Source: Purchased copy
Publication: 23 August 2018 from Little Brown
Somebody has been here before us. And he’s still here . . .’
When a body is discovered in the remote depths of the Highlands, DCI Karen Pirie finds herself in the right place at the right time. Unearthed with someone’s long-buried inheritance, the victim seems to belong to the distant past – until new evidence suggests otherwise, and Karen is called in to unravel a case where nothing is as it seems.
It’s not long before an overheard conversation draws Karen into the heart of a different case, however – a shocking crime she thought she’d already prevented. As she inches closer to the twisted truths at the centre of these murders, it becomes clear that she’s dealing with a version of justice terrifyingly different to her own . . .
A new Val McDermid is always a cause for rejoicing and I have especially come to love the Karen Pirie books, with all the strength of character and determination that Pirie has, coupled with the atmospheric descriptions of Edinburgh and, in this case, Wester Ross.

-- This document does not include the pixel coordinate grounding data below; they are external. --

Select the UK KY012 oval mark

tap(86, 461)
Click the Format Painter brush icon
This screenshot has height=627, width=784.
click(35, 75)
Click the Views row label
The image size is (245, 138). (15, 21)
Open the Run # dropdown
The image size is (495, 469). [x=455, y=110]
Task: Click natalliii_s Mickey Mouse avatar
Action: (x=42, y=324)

In Broken Ground, Pirie will have to deal with three cases. Set in a duel timeline of 1944 and 2018, with dips into the mid-1990’s, the primary cold case Karen deals with is the discovery of a perfectly preserved body of a man in a peat bog in Wester Ross.
Alice Somerville has travelled to a Highland crofting area to claim the vintage motorbikes her grandfather buried there in a peat bog at the end of the Second World War. But when a body turns up under one of the motorbikes it seems she is to be disappointed.

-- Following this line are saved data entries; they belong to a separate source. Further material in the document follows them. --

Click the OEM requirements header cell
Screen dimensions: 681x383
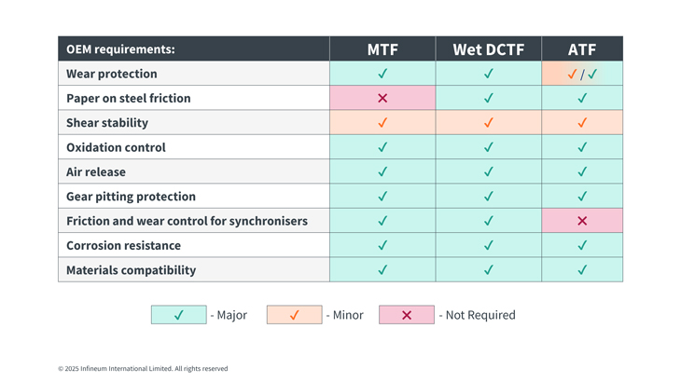pyautogui.click(x=193, y=49)
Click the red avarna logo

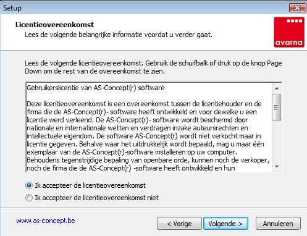pos(289,32)
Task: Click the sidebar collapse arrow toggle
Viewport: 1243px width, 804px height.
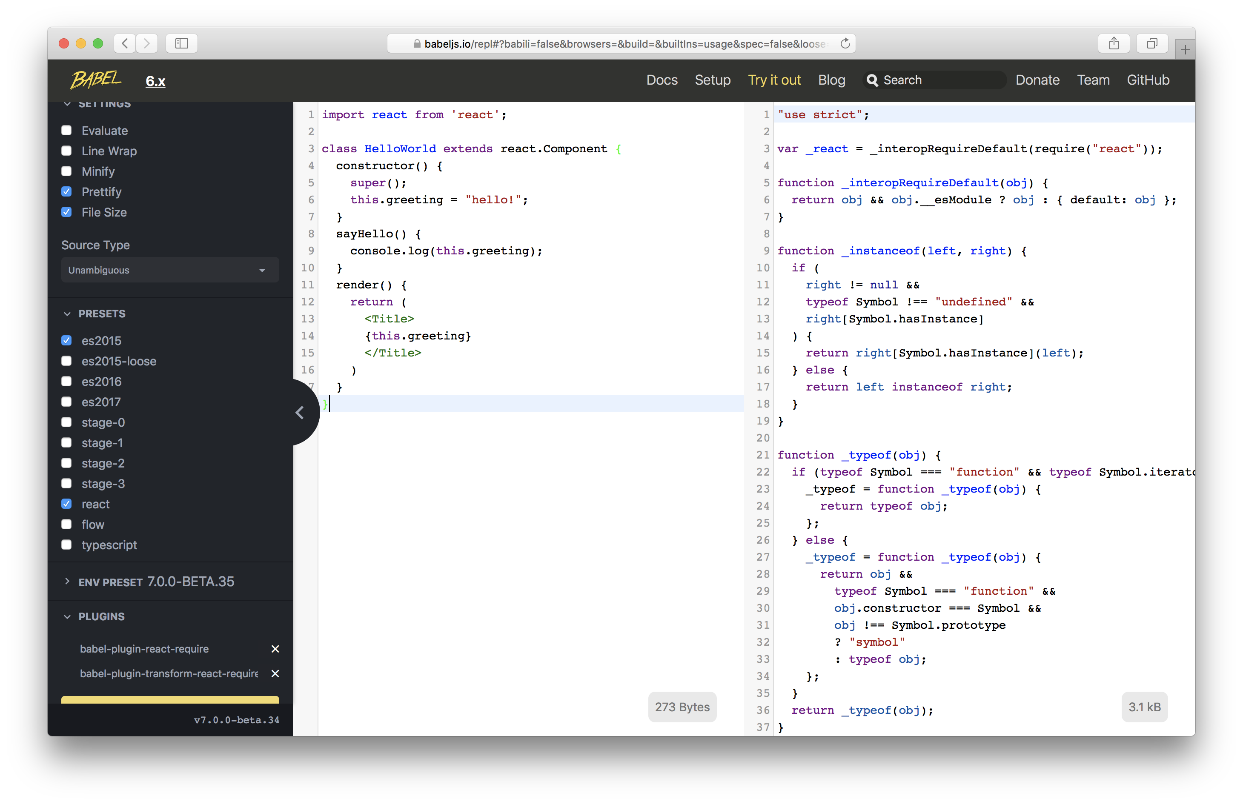Action: [x=300, y=413]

This body is wearing Air Max Nikes, which puts the case firmly in the jurisdiction of Detective Chief Inspector Karen Pirie, Head of the Historic Cases Unit. Still grieving the loss of her partner, Phil, she isn’t exactly thrilled when her boss, PR conscious Assistant Chief Constable Ann Markie, assigns a new investigator to her unit without discussion. Is Detective Sergeant Gerry McCartney there to help, or is some other motive at work here?
Meanwhile McCartney and Jason ‘The Mint’ Murray are painstakingly tracking down new evidence in a cold case involving several violent rapes. And as if she weren’t already busy enough, Pirie overhears a conversation in her favourite coffee shop, Aleppo, which worries her enough to make an on the spot intervention.
Pirie must follow the trail of a World War II soldier involved in the discreet relocation of 2 vintage motorcycles, Indian 741s, in order to establish the identity of the murdered man and solve the case. Her need for justice for the victims and closure for the families is what keeps her searching, determined to piece together scraps of old evidence and half-forgotten remembrances and she will let nothing stand in her way.
McDermid is an expert in her craft. She creates a strong and atmospheric sense of place; her characters develop book by book and are well rooted and believable, making the reader care about them and worry for their futures.
Flawlessly plotted, Broken Ground is a masterclass in creating three utterly fascinating interwoven stories and serving up a side dish of personal rancour that could sour a pint of milk. Riven with suspense, full of tension and nail bitingly good, this is a cracker of a book.
This is the fifth Karen Pirie book and she is really coming into her own in a strong and fearless way. She is a good leader, intelligent, fiercely determined and nobody’s idea of a a pushover.There’s a new mantra in town; ‘What would Karen Pirie do?’
Through the character of Karen, McDermid reserves her strongest ire for women who do not hesitate to backstab other women in their race to the top and for those who will let political considerations sway their sense of what is right. Justice, for some, is seen to be a moveable feast.
As the book comes to a conclusion Karen Pirie has made not just one, but two new enemies, although to be fair, she has also made a new friend. I’ll be fascinated to see what happens in the next book.
Verdict: A flawlessly plotted, gripping page turner you will not want to put down.
About Val McDermid
Val McDermid is one of the biggest names in crime writing. Her novels have been translated into 40 languages, sold over 15 million copies worldwide.Val comes from Kirkcaldy, Fife, and read English at St Hilda’s College, Oxford (where she is now an Honorary Fellow). She was the first ever student from a state school in Scotland. Following graduation she became a journalist, and worked briefly as a dramatist.
Her first success as a novelist came with Report for Murder The first Lindsay Gordon Mystery, first published in 1987.
Among her many awards are the Portico Prize for Fiction, the LA Times Book Prize, the Lambda Literary Pioneer Award and the Cartier Diamond Dagger. She has published 27 novels, short stories, non-fiction and a prize-winning children’s book. She is a regular broadcaster for BBC radio and lives in Edinburgh
Val says: “I never imagined when I started on this journey that I would have the success that has come my way. All those novels, radio plays, short stories, non-fiction and even a children’s book make a significant pile that I have every intention of adding to. I divide my year between writing and promoting my work at home and abroad, and when I’m not travelling, I divide my time between South Manchester and Edinburgh where I live with my partner and my son. Most days, I feel like one of the very lucky ones.”